The von Hippel-Lindau tumour suppressor gene product (pVHL) associates with the elongin B and C and Cul2 proteins to form a ubiquitin-ligase complex (VCBC). To date, the only VCBC substrates identified are the hypoxia-inducible factor α subunits (HIF-1α and HIF-2α). However, pVHL is thought to have multiple functions and the significance of HIF-1α and HIF-2α regulation for tumour suppressor activity has not been defined. VHL disease is characterized by distinct clinical subtypes. Thus haemangioblastomas (HABs) and renal cell carcinoma (RCC) but not phaeochromocytoma (PHE) occur in type 1 VHL disease. Type 2 subtypes are characterized by PHE susceptibility but differ with respect to additional tumours (type 2A, PHE+HAB but not RCC; type 2B, PHE+ HAB+RCC; type 2C, PHE only). We investigated in detail the effect of 13 naturally occurring VHL mutations (11 missense), representing each phenotypic subclass, on HIF-α subunit regulation.
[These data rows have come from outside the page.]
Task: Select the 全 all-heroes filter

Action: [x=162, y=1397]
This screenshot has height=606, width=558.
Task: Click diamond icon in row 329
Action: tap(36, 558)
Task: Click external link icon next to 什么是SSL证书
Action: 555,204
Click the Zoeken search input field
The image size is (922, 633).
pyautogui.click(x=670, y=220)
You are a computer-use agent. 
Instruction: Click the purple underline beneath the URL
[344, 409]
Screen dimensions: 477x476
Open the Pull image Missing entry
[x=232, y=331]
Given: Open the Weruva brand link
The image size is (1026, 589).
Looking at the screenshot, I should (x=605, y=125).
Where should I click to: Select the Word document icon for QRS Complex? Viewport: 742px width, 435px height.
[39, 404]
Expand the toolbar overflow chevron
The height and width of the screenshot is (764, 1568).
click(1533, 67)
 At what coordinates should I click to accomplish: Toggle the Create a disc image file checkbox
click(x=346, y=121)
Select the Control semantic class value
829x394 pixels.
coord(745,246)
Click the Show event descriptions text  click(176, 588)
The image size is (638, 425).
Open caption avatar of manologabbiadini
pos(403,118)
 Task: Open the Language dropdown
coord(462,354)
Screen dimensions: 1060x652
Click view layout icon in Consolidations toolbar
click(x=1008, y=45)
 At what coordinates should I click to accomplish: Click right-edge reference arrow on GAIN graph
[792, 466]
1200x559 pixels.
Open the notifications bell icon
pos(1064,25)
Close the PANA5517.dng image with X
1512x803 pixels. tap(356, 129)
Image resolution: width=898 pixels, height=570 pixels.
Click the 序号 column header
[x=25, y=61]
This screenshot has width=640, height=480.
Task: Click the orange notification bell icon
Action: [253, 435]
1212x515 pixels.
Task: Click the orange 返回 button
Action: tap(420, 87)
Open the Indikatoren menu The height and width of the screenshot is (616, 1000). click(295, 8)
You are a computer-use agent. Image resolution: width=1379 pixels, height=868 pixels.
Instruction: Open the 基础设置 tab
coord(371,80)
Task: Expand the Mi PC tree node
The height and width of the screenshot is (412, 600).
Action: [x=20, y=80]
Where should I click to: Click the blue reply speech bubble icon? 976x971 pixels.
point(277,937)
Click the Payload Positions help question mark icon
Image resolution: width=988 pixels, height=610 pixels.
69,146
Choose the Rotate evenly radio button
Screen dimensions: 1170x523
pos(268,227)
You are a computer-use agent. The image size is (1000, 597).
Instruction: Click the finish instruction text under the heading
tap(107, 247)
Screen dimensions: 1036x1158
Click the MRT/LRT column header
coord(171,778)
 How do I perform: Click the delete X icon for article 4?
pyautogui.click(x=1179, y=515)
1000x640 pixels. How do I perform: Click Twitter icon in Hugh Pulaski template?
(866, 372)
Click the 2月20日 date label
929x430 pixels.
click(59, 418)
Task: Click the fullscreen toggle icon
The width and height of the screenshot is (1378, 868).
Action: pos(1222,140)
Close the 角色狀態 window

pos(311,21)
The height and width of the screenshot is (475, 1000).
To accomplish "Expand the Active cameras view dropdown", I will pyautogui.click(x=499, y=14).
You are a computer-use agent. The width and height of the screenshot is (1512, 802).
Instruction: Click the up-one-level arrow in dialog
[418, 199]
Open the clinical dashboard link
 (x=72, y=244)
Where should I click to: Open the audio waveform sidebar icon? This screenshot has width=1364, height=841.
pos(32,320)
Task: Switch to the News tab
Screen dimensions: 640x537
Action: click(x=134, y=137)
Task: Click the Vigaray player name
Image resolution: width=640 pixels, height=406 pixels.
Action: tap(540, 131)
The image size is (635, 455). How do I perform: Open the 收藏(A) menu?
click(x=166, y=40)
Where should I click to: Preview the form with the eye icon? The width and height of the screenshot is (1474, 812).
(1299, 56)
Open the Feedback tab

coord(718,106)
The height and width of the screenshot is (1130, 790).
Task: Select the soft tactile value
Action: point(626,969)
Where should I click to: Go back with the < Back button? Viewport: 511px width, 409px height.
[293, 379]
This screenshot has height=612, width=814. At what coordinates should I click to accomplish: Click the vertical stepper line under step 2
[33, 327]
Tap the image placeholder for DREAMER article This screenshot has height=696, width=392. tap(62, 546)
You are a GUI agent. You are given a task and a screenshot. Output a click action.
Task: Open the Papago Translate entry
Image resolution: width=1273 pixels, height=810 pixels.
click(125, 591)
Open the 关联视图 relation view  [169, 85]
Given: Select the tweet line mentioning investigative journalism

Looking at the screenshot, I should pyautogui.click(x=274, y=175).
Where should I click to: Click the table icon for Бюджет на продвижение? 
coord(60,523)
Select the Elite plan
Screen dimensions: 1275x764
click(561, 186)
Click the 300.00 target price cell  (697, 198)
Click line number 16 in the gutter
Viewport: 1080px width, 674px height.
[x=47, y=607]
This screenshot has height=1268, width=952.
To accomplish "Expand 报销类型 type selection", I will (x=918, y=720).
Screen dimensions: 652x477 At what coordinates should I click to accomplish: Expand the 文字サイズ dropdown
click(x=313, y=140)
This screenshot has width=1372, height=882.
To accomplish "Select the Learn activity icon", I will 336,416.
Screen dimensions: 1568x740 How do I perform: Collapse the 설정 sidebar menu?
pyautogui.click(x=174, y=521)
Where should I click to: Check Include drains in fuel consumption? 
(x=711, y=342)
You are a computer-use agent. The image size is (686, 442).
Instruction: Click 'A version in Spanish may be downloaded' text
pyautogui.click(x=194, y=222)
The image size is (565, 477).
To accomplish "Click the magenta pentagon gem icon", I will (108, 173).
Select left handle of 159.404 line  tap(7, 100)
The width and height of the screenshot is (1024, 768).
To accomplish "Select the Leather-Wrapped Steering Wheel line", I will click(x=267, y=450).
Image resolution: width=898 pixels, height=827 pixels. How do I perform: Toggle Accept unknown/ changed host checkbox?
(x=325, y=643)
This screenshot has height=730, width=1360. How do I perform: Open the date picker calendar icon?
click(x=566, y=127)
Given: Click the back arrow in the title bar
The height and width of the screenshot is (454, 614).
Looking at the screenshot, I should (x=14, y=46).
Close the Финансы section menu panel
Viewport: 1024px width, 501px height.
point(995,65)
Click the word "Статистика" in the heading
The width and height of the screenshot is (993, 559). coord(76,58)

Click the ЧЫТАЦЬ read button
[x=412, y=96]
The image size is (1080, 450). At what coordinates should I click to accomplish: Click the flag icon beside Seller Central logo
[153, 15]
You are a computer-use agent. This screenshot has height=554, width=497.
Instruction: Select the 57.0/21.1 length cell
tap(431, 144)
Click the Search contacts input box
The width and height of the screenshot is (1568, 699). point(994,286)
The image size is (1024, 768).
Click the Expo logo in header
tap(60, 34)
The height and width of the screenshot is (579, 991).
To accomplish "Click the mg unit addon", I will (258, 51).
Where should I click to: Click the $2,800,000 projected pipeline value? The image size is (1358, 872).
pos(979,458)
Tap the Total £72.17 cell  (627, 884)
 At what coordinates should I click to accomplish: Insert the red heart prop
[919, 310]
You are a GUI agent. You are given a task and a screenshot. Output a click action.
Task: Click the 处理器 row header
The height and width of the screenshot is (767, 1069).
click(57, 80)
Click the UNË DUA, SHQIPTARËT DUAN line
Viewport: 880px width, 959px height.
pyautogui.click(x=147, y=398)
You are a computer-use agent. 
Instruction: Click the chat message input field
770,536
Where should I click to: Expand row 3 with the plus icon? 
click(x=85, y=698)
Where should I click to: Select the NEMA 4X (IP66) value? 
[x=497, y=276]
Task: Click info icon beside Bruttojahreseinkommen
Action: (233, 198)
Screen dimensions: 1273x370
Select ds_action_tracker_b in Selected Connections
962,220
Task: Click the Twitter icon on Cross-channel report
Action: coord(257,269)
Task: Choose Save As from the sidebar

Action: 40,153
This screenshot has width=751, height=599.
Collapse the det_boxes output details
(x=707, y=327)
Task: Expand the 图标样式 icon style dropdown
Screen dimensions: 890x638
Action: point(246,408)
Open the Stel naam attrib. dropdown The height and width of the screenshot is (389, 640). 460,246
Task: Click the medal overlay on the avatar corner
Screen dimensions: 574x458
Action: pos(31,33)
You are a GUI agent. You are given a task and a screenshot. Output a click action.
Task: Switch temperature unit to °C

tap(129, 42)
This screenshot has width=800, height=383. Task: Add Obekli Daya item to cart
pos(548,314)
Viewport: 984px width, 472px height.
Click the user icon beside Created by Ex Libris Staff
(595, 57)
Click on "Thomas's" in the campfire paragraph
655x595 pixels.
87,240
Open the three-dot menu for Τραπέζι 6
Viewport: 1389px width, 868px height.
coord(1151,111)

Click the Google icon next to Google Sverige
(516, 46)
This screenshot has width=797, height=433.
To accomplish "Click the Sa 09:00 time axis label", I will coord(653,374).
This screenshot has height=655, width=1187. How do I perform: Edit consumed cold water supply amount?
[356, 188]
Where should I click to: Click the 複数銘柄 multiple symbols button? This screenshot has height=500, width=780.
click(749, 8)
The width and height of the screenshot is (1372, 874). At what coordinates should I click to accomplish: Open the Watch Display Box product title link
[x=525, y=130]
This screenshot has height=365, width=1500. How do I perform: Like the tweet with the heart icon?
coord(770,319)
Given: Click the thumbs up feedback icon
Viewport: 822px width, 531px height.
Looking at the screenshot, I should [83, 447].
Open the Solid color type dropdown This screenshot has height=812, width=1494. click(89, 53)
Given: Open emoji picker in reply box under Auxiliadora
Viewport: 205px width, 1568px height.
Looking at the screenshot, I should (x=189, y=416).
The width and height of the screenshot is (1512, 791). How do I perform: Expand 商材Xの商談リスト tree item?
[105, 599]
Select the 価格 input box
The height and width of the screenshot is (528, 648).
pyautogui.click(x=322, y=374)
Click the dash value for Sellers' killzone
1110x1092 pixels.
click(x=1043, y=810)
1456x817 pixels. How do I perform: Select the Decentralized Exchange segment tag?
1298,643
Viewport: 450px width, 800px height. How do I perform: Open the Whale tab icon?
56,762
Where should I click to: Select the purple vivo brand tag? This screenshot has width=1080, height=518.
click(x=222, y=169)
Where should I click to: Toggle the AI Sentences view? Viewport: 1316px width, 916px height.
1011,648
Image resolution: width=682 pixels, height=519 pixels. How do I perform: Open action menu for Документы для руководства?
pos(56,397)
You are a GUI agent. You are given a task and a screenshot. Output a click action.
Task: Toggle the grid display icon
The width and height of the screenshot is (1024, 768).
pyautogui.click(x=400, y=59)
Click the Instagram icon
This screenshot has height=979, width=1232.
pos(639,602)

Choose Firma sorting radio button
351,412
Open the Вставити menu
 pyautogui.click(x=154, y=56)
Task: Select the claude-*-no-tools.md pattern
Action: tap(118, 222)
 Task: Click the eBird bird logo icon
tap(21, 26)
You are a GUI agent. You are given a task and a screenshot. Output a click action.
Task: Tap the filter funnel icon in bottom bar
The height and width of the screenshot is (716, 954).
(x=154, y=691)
Consistent effects on pVHL function were observed for all mutations within each subclass. Mutations associated with the PHE-only phenotype (type 2C) promoted HIF-α ubiquitylation in vitro and demonstrated wild-type binding patterns with pVHL interacting proteins, suggesting that loss of other pVHL functions are necessary for PHE susceptibility. Mutations causing HAB susceptibility (types 1, 2A and 2B) demonstrated variable effects on HIF-α subunit and elongin binding, but all resulted in defective HIF-α regulation and loss of p220 (fibronectin) binding. All RCC-associated mutations caused complete HIF-α dysregulation and loss of p220 (fibronectin) binding. Our findings are consistent with impaired ability to degrade HIF-α subunit being required for HAB development and RCC susceptibility.